Managing Editor, Richard Karn, took time between mine site
visits to share his insights about the controversial Resource Super
Profits Tax that's pending Down Under with
The Gold Report.
The Gold Report:
As an American involved with the Australian mining industry, can
you give us an overview of the Rudd government's proposed Resource
Super Profits Tax (
RSPT
)?
Richard Karn:
Certainly, but from the outset keep two things in mind. First, the
tax scheme is very complicated. Some details are murky and seem to
conflict with others in a number of ways.
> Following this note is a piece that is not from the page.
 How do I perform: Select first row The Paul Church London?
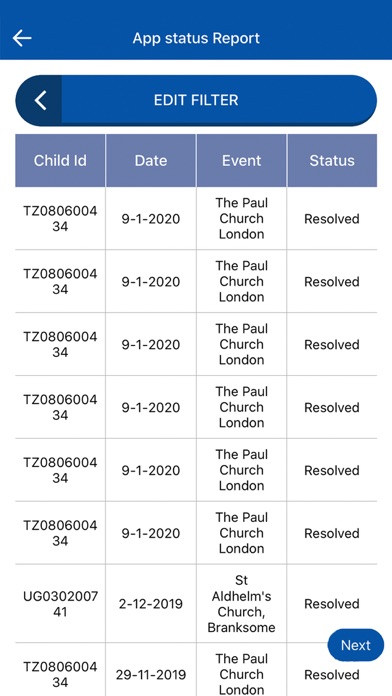(242, 218)
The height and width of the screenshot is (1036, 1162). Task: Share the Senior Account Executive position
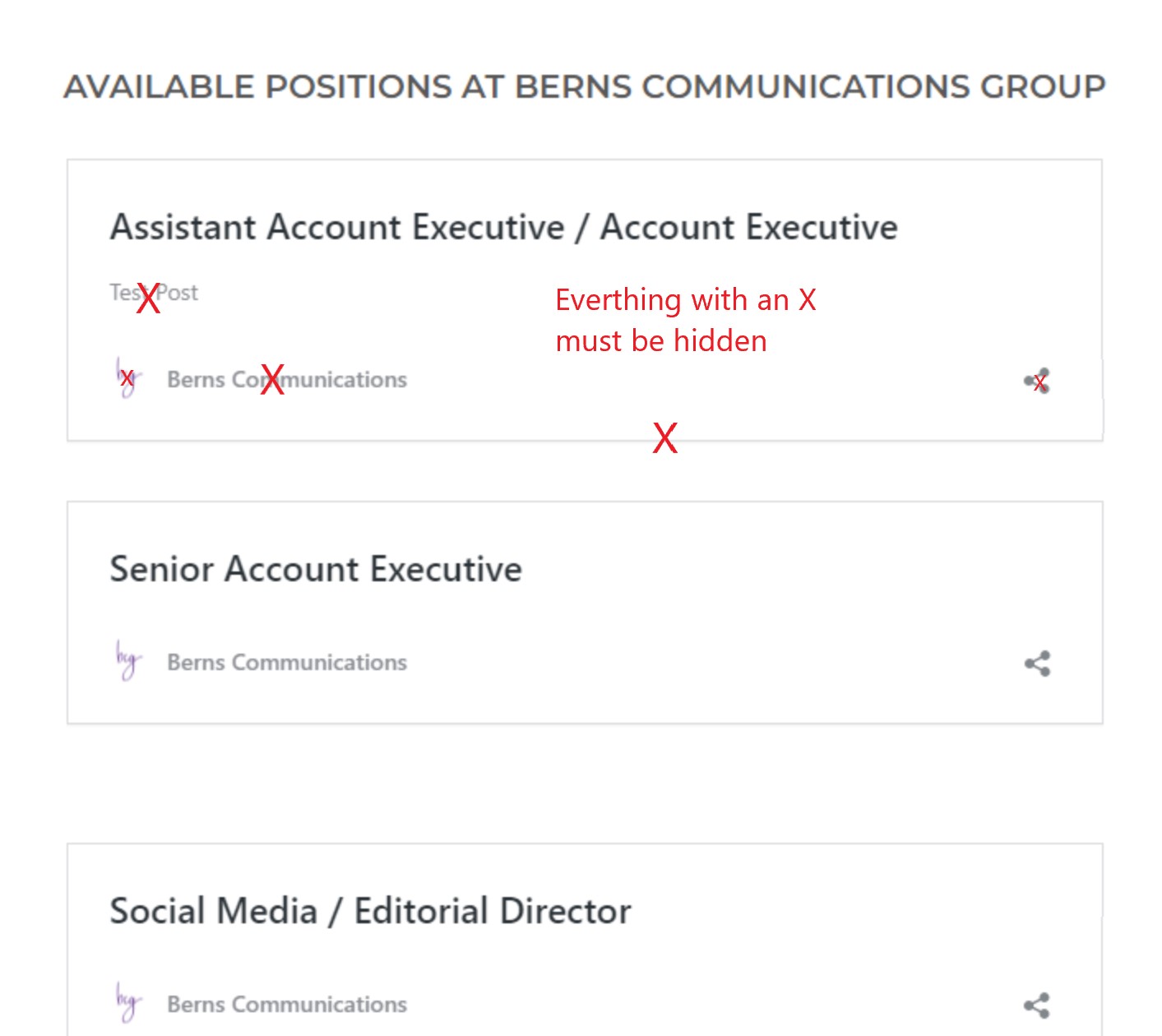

Secondly, the mining
industry itself has argued for streamlining the existing system,
which entails companies paying as many as six or seven different
state or territory royalties on the minerals they extract.
Apparently, they were prepared to pay a higher tax for a simpler
system. They did not, however, expect the tax reform the Labor
government wants to implement, which the Conservative Party is now
calling Prime Minister Kevin Rudd's "great big new tax."
TGR:
Sounds like a case of "be careful what you wish for."
RK:
Exactly. In essence, the RSPT has been derived from aspects of the
Henry Tax Review and, if passed, it will apply to all existing and
future non-renewable resource projects beginning July 1, 2012.
TGR:
Who is Henry?
RK:
Treasury Secretary Dr. Ken Henry chaired the review panel formed
when the Rudd government established Australia's Future Tax System
Review in May of 2008 to examine Australia's tax and transfer
system.
TGR:
Without getting into every nut and bolt, what is the RSPT basically
about?
RK:
It has four basic tenets. First, profits derived from Australia's
non-renewable resources in excess of the rate of return from the
10-year bond (currently 5.7%) will be taxed at 40%. Let me point
out that this is in addition to the existing 30% corporate tax and
royalty structures.
The tax will not be collected on individual mining projects
until the project becomes profitable; in the event of a loss on the
project, the federal government guarantees to credit mining
companies for 40% of the extraction costs-but not until the
government has determined that the expenditures could not be
carried on to another project.
Current state and territory royalty arrangements would remain in
place, which mining companies will be required to continue to pay,
but the federal government will issue rebates of a corresponding
amount to offset the royalties. When RSPT takes effect, the rebate
probably would be sufficient to offset the royalty rate; but
there's nothing to prevent states and territories from increasing
their royalties in the future.
TGR:
How would they use the tax revenues?
RK:
The federal government expects to make about A$12 billion over the
first four years after the tax is introduced and plans to direct
the revenues toward several things. It intends to increase the
compulsory superannuation (retirement program) contribution by
working Australians from 9% to 12% over seven years, and to provide
low-income workers with as much as A$500 a year to supplement their
superannuation. The government also says it will reduce the
corporate tax rate from 30% to 28% over two years, and create an
A$700 million fund to boost resource-related infrastructure around
the country in the first year.
TGR:
Which issues are the most contentious?
RK:
First, let me make a brief disclaimer. We are guests in Australia
and have been treated very well by everyone we have come in contact
with during the four months we've been investigating precious and
specialty metal projects. Our approach is predicated on the notion
that many of these companies have significant resources but are not
well-enough capitalized to put together road shows to North America
or Europe to bring their projects to the attention of investors
there. We are, thus, in a position to help each other; and we don't
want to jeopardize this relationship by being seen as outsiders
editorializing on the Australian political system.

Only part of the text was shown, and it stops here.